Victor motor = new Victor(0);

for each motor we wanted to test, and then in TeleopPeriodic, had code that looked like:


void teleopPeriodic() {
   motor.set(.5);
}

Just to see if they would run, if we hooked them up right. But when I ran this code on a motor, it behaved sluggishly and was jittery. My theory was that the set() function wasn’t being called rapidly enough, so I decided to place the call in a while loop so that it would iterate faster (I know you’re not supposed to do this, since it screws up the timing completely) as follows:

void teleropPeriodic() {
   while(true) {
      motor.set(.5)
   } 
}

Lo and behold, the motor ran perfectly. Isn’t the iterative code supposed to iterate fast enough to run a motor? Obviously we don’t want to use a while loop in our actual code, since that would literally bring the period to a halt. If you are supposed to be able to do this, what might be causing the problem for us? Thanks.

Massive packet loss is the first thing that comes to mind. The TeleopPeriodic function runs once per received packet. Nominally, this is every 20ms, but if you have a bad WiFi signal or other cause of substantial packet loss, it could be much slower.

Have you looked at the DS charts tab while this was happening or the DS log after?

Your analysis of the cause of the problem is incorrect. Motors will continue to go at the rate that they were previously assigned. If you were to place that motor set out of the while true loop, the motor should behave (rather it be jittery or smooth)

Speaking remotely, there are a few probable causes for what you are experiencing. Since your code runs multiple motors in the first scenario, is it possible a typo caused you to set the same motor twice with two different values? Is there nothing else being done to the motors in that scenario?

Are your communications totally perfect with 2-10ms ping and no packet loss? You could just be blocking the code that checks for proper router communication in the while true loop

if you have a bad WiFi signal or other cause of substantial packet loss, it could be much slower.

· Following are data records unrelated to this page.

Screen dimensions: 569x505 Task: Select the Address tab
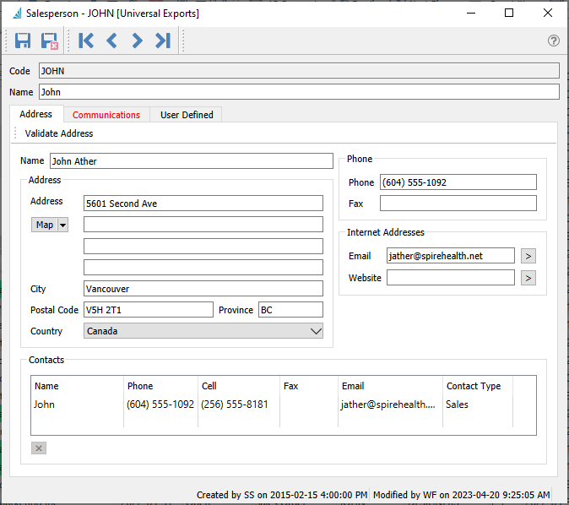[x=36, y=114]
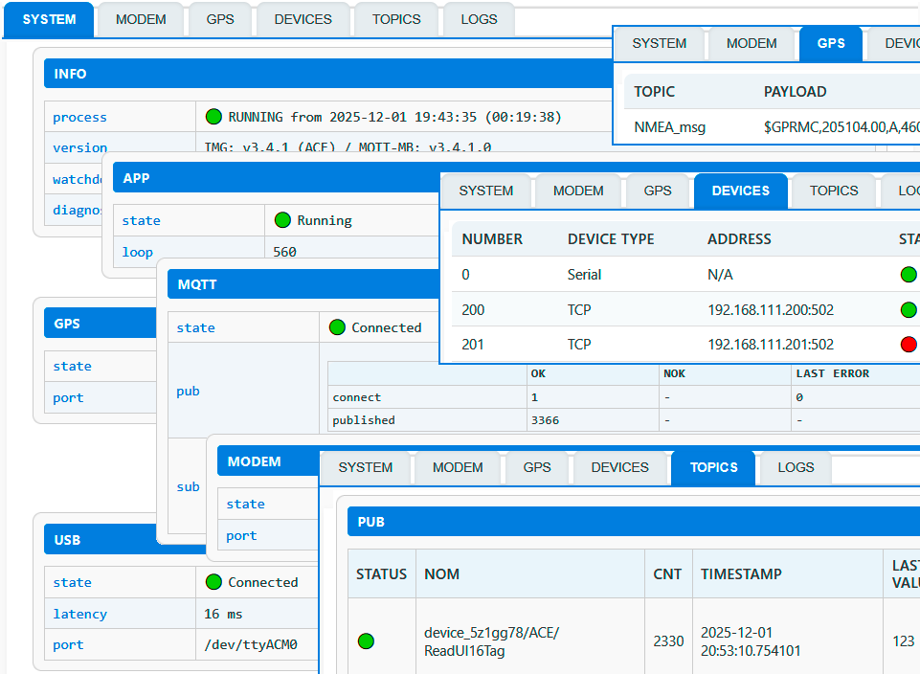Click the green Connected dot in MQTT window
The height and width of the screenshot is (674, 920).
click(x=337, y=327)
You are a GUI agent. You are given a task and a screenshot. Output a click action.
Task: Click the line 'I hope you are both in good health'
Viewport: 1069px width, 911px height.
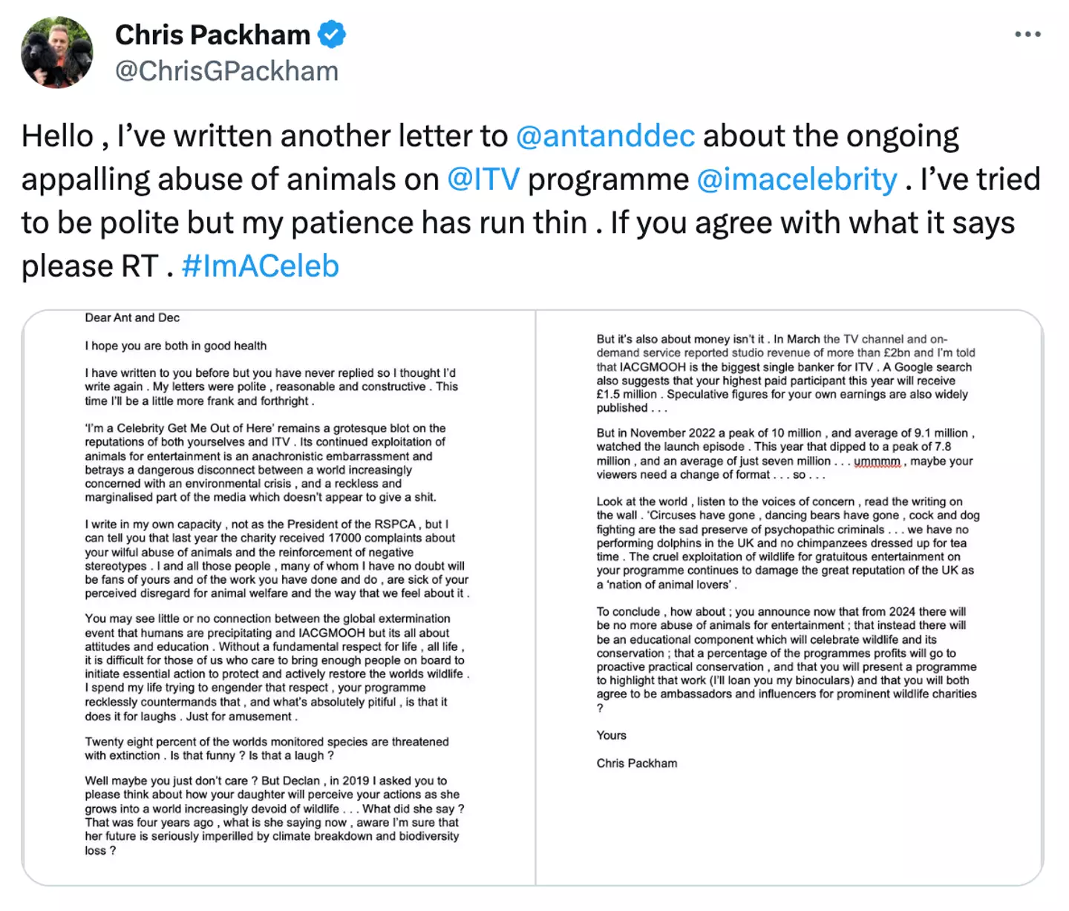click(x=175, y=346)

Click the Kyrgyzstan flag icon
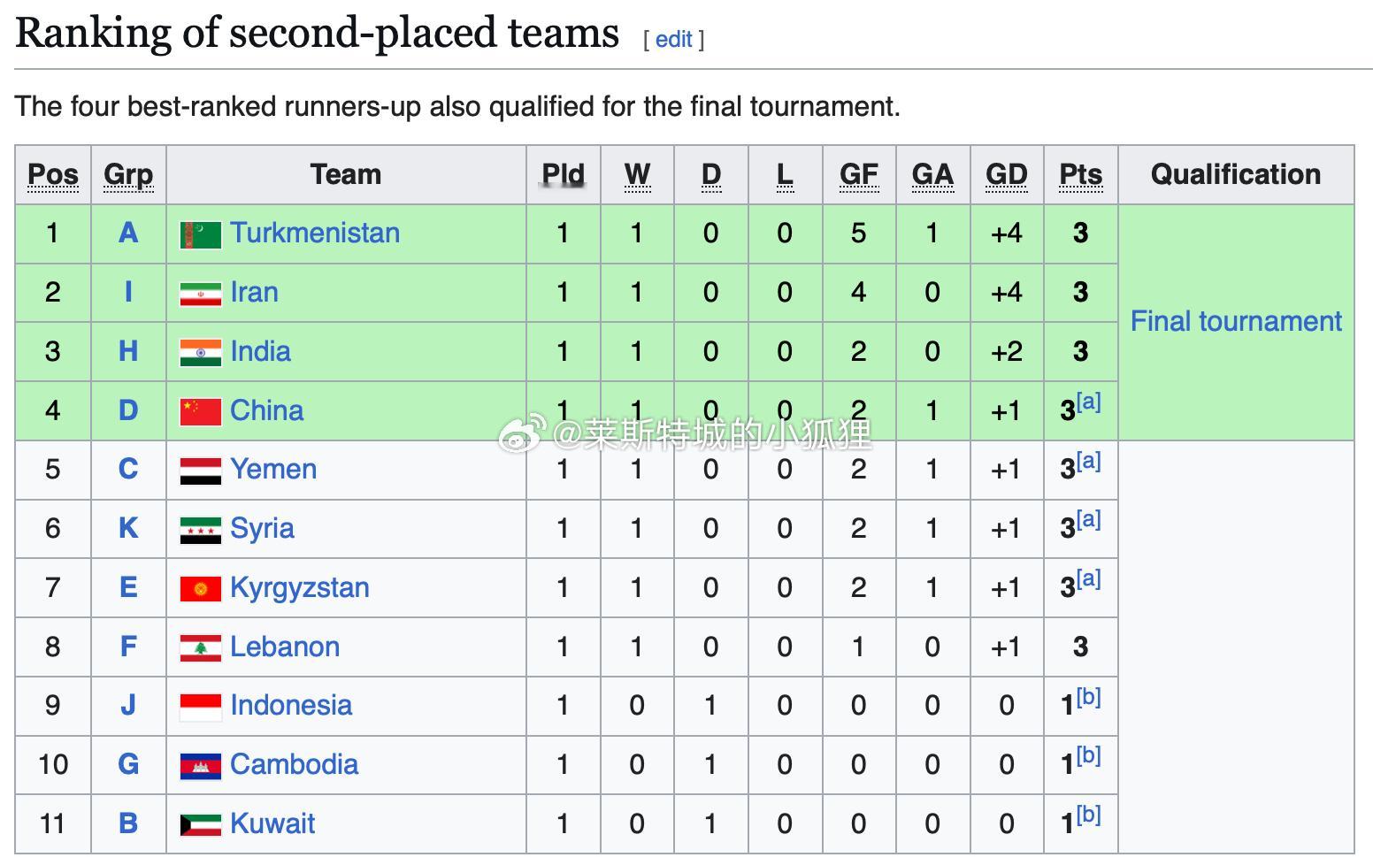pyautogui.click(x=200, y=588)
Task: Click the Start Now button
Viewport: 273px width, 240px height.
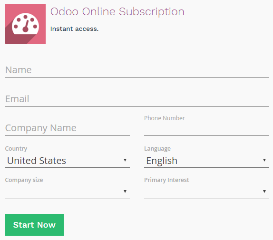Action: pos(34,225)
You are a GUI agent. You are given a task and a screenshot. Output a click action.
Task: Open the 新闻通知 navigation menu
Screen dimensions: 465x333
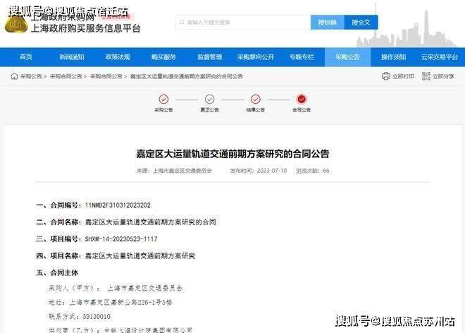pos(72,57)
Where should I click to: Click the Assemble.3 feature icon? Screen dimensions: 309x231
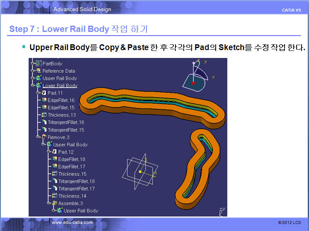pyautogui.click(x=55, y=203)
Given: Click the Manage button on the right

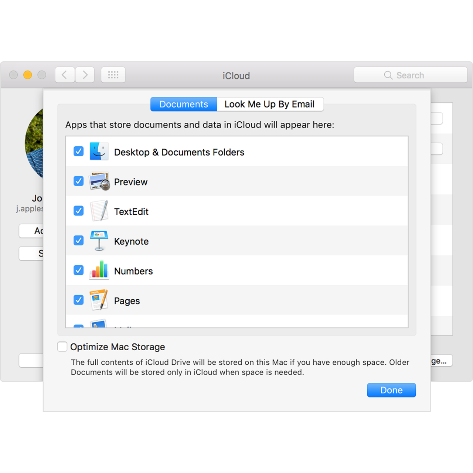Looking at the screenshot, I should tap(442, 361).
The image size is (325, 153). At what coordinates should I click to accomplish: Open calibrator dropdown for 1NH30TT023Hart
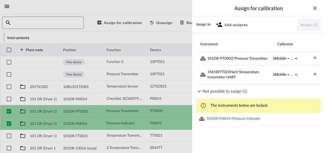285,75
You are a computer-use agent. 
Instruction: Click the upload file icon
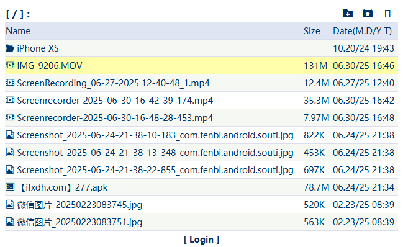pyautogui.click(x=368, y=13)
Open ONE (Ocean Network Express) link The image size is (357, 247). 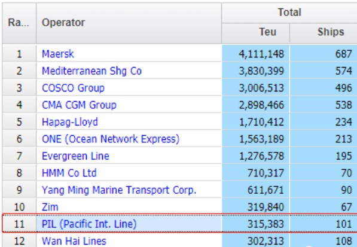click(x=111, y=139)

This is distinctly possible, I hadn’t thought to check latency. I’ll report back once I’m able to test again this evening. If it is latency, what might be causing it? The computer running the code was in the same room as the router. Come to think of it, the code was deployed from a computer which is not the classmate, and may have had a firewall, etc. Could that be the cause? Thanks.

Could you explain this further? I’m quite sure motors will not keep their most recent value, at least, for instance, if I were to simply call a set() function in robotInit() so that it was only set once; the motor wouldn’t run infinitely in this scenario. By outside the while true loop, do you mean before it so that it is set and then the while loop prevents another iteration?

Speaking remotely, there are a few probable causes for what you are experiencing. Since your code runs multiple motors in the first scenario, is it possible a typo caused you to set the same motor twice with two different values? Is there nothing else being done to the motors in that scenario?

Good point, but I tried with only one motor and came up with the same results.

Are your communications totally perfect with 2-10ms ping and no packet loss? You could just be blocking the code that checks for proper router communication in the while true loop

Quite possibly not. As the other comment mentioned, I’ll need to check that tonight and post back. Thanks!

It would be interesting if you calculated the average/min/max delay time between calls to teleopPeriodic.

Incidentally, the possible inconsistency of packet arrival times is why I tend to use SampleRobot instead of IterativeRobot.

Actually, the motor does keep the same value until your code changes it to something else.

The motor will however stop if there is a motor safety engaged. The motor safety times out if the motor isn’t continuously set, because it assumes the code is locked up after ~.1 second or whatever time you set the motor exception to, and cuts off the PWM to prevent a runaway motor.
If your code disabled the motor safety then the motor would suddenly burst back to life at whatever speed was set however long ago.
The motor safety is optional, but is probably engaged by default.

I don’t remember in LabVIEW, but in C++ and Java the motor will not restart unless you call Set(). Simply disabling motor safety after it has expired will not cause the motor to restart.

In all 3 languages, MotorSafety is on by default for RobotDrive and off by default for everything else.

Yep, because the safety turning the motor off was the last setting the motor saw.